What it is
Rustlings is a set of short Rust exercises. It is commonly used alongside the official Rust book: the book explains ideas, while Rustlings makes learners fix small programs.
Rust is hard to learn by reading alone. Ownership, borrowing, types, pattern matching, and error handling need hands-on compiler feedback.
How exercises work
The exercises are intentionally small. A file contains almost-correct code that fails to compile or needs a small change. The learner reads the compiler message and fixes it.
This format makes errors part of learning. Rust compiler messages explain ownership, type mismatches, and explicit result handling.
Running exercises
This example shows the normal loop: install Rustlings, run it, and move through tasks until the compiler is happy.
cargo install rustlings
rustlings init
cd rustlings
rustlings
What is inside
The repository includes exercises for variables, functions, conditionals, structs, enums, modules, collections, errors, iterators, and other core language pieces.
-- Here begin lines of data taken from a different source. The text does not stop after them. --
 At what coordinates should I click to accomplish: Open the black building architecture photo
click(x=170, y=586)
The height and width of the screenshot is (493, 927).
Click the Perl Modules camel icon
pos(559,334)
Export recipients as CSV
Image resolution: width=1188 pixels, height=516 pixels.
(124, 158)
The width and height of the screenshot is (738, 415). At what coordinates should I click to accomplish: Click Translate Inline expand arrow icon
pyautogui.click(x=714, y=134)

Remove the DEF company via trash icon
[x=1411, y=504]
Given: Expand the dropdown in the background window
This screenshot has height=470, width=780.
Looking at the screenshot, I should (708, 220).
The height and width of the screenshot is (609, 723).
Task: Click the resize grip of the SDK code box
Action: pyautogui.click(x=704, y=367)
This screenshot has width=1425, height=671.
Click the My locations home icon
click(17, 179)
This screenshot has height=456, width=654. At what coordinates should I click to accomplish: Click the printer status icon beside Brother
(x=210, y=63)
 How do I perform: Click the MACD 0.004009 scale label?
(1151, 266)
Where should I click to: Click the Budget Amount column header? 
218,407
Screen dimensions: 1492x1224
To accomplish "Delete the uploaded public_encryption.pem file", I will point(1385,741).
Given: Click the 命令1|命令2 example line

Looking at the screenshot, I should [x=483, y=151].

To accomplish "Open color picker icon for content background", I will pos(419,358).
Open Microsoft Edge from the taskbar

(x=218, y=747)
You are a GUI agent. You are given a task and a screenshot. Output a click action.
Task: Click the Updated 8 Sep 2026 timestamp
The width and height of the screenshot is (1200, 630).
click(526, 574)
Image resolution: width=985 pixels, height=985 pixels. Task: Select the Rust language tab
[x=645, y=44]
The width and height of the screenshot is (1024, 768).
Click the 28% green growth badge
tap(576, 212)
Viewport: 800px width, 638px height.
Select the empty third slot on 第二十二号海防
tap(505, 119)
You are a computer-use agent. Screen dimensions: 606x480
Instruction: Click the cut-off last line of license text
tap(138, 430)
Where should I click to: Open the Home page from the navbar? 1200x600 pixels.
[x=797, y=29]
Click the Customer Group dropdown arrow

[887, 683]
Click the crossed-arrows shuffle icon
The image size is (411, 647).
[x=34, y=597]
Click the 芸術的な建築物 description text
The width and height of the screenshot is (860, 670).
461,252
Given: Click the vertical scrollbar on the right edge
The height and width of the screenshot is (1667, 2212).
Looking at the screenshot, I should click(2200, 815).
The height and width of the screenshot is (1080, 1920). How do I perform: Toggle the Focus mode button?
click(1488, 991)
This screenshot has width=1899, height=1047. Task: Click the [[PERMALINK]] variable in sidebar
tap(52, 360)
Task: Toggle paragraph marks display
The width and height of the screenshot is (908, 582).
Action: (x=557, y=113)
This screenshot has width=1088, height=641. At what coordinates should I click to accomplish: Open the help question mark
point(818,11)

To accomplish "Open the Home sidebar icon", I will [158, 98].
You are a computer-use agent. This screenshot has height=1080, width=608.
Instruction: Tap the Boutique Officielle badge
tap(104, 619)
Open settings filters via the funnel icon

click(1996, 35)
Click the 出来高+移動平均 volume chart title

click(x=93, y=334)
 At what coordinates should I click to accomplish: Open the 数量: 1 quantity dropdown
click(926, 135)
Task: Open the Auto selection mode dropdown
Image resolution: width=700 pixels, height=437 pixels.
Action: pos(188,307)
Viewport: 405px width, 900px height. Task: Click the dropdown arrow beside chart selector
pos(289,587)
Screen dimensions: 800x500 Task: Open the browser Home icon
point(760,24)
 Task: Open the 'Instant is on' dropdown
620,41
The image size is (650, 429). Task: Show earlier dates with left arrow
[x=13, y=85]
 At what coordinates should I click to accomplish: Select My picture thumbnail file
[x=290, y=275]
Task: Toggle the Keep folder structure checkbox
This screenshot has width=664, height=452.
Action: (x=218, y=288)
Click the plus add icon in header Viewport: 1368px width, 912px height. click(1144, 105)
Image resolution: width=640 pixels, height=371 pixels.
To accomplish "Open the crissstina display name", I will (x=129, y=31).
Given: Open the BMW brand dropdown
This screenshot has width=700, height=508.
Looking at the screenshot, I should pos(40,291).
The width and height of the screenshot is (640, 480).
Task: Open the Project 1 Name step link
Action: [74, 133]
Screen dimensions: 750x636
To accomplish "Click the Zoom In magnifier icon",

Rustlings is not a full textbook. It is a practice bridge between reading and building your own project.
Strengths
The main strength is short feedback. Learners see an error, change code, and check again, which fits a language where the compiler is a strong teacher.
It also lives close to the official Rust ecosystem and pairs well with official learning material.
Limits
Rustlings does not teach large application design. After the exercises, learners still need their own CLI, web service, parser, or library.
It should not become mechanical hint fixing. The goal is to understand why the compiler wanted the change.